Work to be completed:
Restate all of the entries exactly, each line as it stands.

────────────────────

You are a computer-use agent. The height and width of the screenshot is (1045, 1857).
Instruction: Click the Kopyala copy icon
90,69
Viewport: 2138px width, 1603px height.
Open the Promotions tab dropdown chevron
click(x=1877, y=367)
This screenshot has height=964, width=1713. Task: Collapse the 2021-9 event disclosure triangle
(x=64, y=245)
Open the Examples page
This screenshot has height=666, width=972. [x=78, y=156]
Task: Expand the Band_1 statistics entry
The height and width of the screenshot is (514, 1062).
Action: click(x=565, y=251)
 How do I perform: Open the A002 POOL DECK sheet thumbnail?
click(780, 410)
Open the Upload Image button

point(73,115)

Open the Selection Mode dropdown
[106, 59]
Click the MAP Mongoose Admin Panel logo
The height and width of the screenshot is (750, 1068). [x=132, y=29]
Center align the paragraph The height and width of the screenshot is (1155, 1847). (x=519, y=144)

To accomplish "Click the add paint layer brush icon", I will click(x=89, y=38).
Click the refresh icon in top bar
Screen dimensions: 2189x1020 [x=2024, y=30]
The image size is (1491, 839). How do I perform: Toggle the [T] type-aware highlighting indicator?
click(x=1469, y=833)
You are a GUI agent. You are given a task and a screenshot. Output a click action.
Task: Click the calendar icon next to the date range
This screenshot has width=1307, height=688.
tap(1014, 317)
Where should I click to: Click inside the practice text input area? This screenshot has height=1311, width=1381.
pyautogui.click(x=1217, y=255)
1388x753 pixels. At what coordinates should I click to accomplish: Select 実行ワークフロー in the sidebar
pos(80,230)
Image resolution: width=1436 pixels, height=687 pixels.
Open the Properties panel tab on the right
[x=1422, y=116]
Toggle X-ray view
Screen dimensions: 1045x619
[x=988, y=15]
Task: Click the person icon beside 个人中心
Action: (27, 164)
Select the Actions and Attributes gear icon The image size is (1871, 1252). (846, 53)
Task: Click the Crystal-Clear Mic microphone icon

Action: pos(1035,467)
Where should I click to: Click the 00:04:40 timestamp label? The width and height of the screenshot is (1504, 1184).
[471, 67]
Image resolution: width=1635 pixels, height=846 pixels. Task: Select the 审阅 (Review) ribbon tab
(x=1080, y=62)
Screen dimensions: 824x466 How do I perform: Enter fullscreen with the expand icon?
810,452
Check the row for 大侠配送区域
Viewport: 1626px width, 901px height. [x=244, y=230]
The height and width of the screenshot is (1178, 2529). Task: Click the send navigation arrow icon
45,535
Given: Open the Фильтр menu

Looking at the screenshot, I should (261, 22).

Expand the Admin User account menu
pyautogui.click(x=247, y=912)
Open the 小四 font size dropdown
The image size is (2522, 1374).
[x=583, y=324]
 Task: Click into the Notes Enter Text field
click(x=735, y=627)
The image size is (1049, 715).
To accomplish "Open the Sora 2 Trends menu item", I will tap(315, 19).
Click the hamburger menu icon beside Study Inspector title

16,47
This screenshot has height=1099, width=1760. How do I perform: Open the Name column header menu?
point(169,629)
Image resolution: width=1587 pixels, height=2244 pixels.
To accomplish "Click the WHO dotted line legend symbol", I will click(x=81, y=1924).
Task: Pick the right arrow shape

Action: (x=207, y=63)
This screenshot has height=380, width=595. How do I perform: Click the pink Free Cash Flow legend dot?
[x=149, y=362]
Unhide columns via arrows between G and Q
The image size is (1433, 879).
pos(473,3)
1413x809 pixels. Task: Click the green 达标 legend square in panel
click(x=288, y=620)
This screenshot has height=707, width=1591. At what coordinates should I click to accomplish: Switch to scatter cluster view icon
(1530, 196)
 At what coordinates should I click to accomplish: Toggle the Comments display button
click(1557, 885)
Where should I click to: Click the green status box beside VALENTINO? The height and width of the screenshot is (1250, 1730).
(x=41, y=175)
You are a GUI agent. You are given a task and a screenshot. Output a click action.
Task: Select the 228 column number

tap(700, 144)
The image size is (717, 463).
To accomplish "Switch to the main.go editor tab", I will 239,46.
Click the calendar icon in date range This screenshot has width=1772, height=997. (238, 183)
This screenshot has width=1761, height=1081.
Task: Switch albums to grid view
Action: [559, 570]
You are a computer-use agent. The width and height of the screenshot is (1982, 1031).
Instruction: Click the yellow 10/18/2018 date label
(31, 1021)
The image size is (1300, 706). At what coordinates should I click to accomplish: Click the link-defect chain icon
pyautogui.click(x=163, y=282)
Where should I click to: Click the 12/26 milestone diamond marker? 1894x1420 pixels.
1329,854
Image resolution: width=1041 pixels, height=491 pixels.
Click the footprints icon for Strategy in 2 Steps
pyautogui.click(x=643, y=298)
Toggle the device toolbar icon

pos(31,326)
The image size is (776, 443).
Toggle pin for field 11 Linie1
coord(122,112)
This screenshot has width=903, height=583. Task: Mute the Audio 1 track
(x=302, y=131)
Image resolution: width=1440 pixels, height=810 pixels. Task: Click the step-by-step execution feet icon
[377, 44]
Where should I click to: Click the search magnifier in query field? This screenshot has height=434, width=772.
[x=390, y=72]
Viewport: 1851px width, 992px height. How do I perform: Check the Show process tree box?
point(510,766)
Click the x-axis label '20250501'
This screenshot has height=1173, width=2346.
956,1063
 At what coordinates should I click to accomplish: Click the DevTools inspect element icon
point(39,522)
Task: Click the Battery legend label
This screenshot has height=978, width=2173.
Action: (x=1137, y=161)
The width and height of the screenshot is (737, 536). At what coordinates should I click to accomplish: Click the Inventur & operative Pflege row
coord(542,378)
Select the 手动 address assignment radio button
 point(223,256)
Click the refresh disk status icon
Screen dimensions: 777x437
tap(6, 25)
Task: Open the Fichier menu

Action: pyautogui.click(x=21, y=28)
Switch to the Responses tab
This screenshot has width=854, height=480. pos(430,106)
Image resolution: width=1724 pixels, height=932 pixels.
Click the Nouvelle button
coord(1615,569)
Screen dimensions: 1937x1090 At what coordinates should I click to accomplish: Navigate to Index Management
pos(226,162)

────────────────────

The answer:
You are a computer-use agent. The height and width of the screenshot is (1045, 1857).
Instruction: Click the Kopyala copy icon
90,69
Viewport: 2138px width, 1603px height.
Open the Promotions tab dropdown chevron
click(x=1877, y=367)
This screenshot has height=964, width=1713. Task: Collapse the 2021-9 event disclosure triangle
(x=64, y=245)
Open the Examples page
This screenshot has height=666, width=972. [x=78, y=156]
Task: Expand the Band_1 statistics entry
The height and width of the screenshot is (514, 1062).
Action: click(x=565, y=251)
 How do I perform: Open the A002 POOL DECK sheet thumbnail?
click(780, 410)
Open the Upload Image button

point(73,115)

Open the Selection Mode dropdown
[106, 59]
Click the MAP Mongoose Admin Panel logo
The height and width of the screenshot is (750, 1068). [x=132, y=29]
Center align the paragraph The height and width of the screenshot is (1155, 1847). (x=519, y=144)

To accomplish "Click the add paint layer brush icon", I will click(x=89, y=38).
Click the refresh icon in top bar
Screen dimensions: 2189x1020 [x=2024, y=30]
The image size is (1491, 839). How do I perform: Toggle the [T] type-aware highlighting indicator?
click(x=1469, y=833)
You are a GUI agent. You are given a task and a screenshot. Output a click action.
Task: Click the calendar icon next to the date range
This screenshot has width=1307, height=688.
tap(1014, 317)
Where should I click to: Click inside the practice text input area? This screenshot has height=1311, width=1381.
pyautogui.click(x=1217, y=255)
1388x753 pixels. At what coordinates should I click to accomplish: Select 実行ワークフロー in the sidebar
pos(80,230)
Image resolution: width=1436 pixels, height=687 pixels.
Open the Properties panel tab on the right
[x=1422, y=116]
Toggle X-ray view
Screen dimensions: 1045x619
[x=988, y=15]
Task: Click the person icon beside 个人中心
Action: (27, 164)
Select the Actions and Attributes gear icon The image size is (1871, 1252). (846, 53)
Task: Click the Crystal-Clear Mic microphone icon

Action: pos(1035,467)
Where should I click to: Click the 00:04:40 timestamp label? The width and height of the screenshot is (1504, 1184).
[471, 67]
Image resolution: width=1635 pixels, height=846 pixels. Task: Select the 审阅 (Review) ribbon tab
(x=1080, y=62)
Screen dimensions: 824x466 How do I perform: Enter fullscreen with the expand icon?
810,452
Check the row for 大侠配送区域
Viewport: 1626px width, 901px height. [x=244, y=230]
The height and width of the screenshot is (1178, 2529). Task: Click the send navigation arrow icon
45,535
Given: Open the Фильтр menu

Looking at the screenshot, I should (261, 22).

Expand the Admin User account menu
pyautogui.click(x=247, y=912)
Open the 小四 font size dropdown
The image size is (2522, 1374).
[x=583, y=324]
 Task: Click into the Notes Enter Text field
click(x=735, y=627)
The image size is (1049, 715).
To accomplish "Open the Sora 2 Trends menu item", I will tap(315, 19).
Click the hamburger menu icon beside Study Inspector title

16,47
This screenshot has height=1099, width=1760. How do I perform: Open the Name column header menu?
point(169,629)
Image resolution: width=1587 pixels, height=2244 pixels.
To accomplish "Click the WHO dotted line legend symbol", I will click(x=81, y=1924).
Task: Pick the right arrow shape

Action: (x=207, y=63)
This screenshot has height=380, width=595. How do I perform: Click the pink Free Cash Flow legend dot?
[x=149, y=362]
Unhide columns via arrows between G and Q
The image size is (1433, 879).
pos(473,3)
1413x809 pixels. Task: Click the green 达标 legend square in panel
click(x=288, y=620)
This screenshot has height=707, width=1591. At what coordinates should I click to accomplish: Switch to scatter cluster view icon
(1530, 196)
 At what coordinates should I click to accomplish: Toggle the Comments display button
click(1557, 885)
Where should I click to: Click the green status box beside VALENTINO? The height and width of the screenshot is (1250, 1730).
(x=41, y=175)
You are a GUI agent. You are given a task and a screenshot. Output a click action.
Task: Select the 228 column number

tap(700, 144)
The image size is (717, 463).
To accomplish "Switch to the main.go editor tab", I will 239,46.
Click the calendar icon in date range This screenshot has width=1772, height=997. (238, 183)
This screenshot has width=1761, height=1081.
Task: Switch albums to grid view
Action: [559, 570]
You are a computer-use agent. The width and height of the screenshot is (1982, 1031).
Instruction: Click the yellow 10/18/2018 date label
(31, 1021)
The image size is (1300, 706). At what coordinates should I click to accomplish: Click the link-defect chain icon
pyautogui.click(x=163, y=282)
Where should I click to: Click the 12/26 milestone diamond marker? 1894x1420 pixels.
1329,854
Image resolution: width=1041 pixels, height=491 pixels.
Click the footprints icon for Strategy in 2 Steps
pyautogui.click(x=643, y=298)
Toggle the device toolbar icon

pos(31,326)
The image size is (776, 443).
Toggle pin for field 11 Linie1
coord(122,112)
This screenshot has width=903, height=583. Task: Mute the Audio 1 track
(x=302, y=131)
Image resolution: width=1440 pixels, height=810 pixels. Task: Click the step-by-step execution feet icon
[377, 44]
Where should I click to: Click the search magnifier in query field? This screenshot has height=434, width=772.
[x=390, y=72]
Viewport: 1851px width, 992px height. How do I perform: Check the Show process tree box?
point(510,766)
Click the x-axis label '20250501'
This screenshot has height=1173, width=2346.
956,1063
 At what coordinates should I click to accomplish: Click the DevTools inspect element icon
point(39,522)
Task: Click the Battery legend label
This screenshot has height=978, width=2173.
Action: (x=1137, y=161)
The width and height of the screenshot is (737, 536). At what coordinates should I click to accomplish: Click the Inventur & operative Pflege row
coord(542,378)
Select the 手动 address assignment radio button
 point(223,256)
Click the refresh disk status icon
Screen dimensions: 777x437
tap(6, 25)
Task: Open the Fichier menu

Action: pyautogui.click(x=21, y=28)
Switch to the Responses tab
This screenshot has width=854, height=480. pos(430,106)
Image resolution: width=1724 pixels, height=932 pixels.
Click the Nouvelle button
coord(1615,569)
Screen dimensions: 1937x1090 At what coordinates should I click to accomplish: Navigate to Index Management
pos(226,162)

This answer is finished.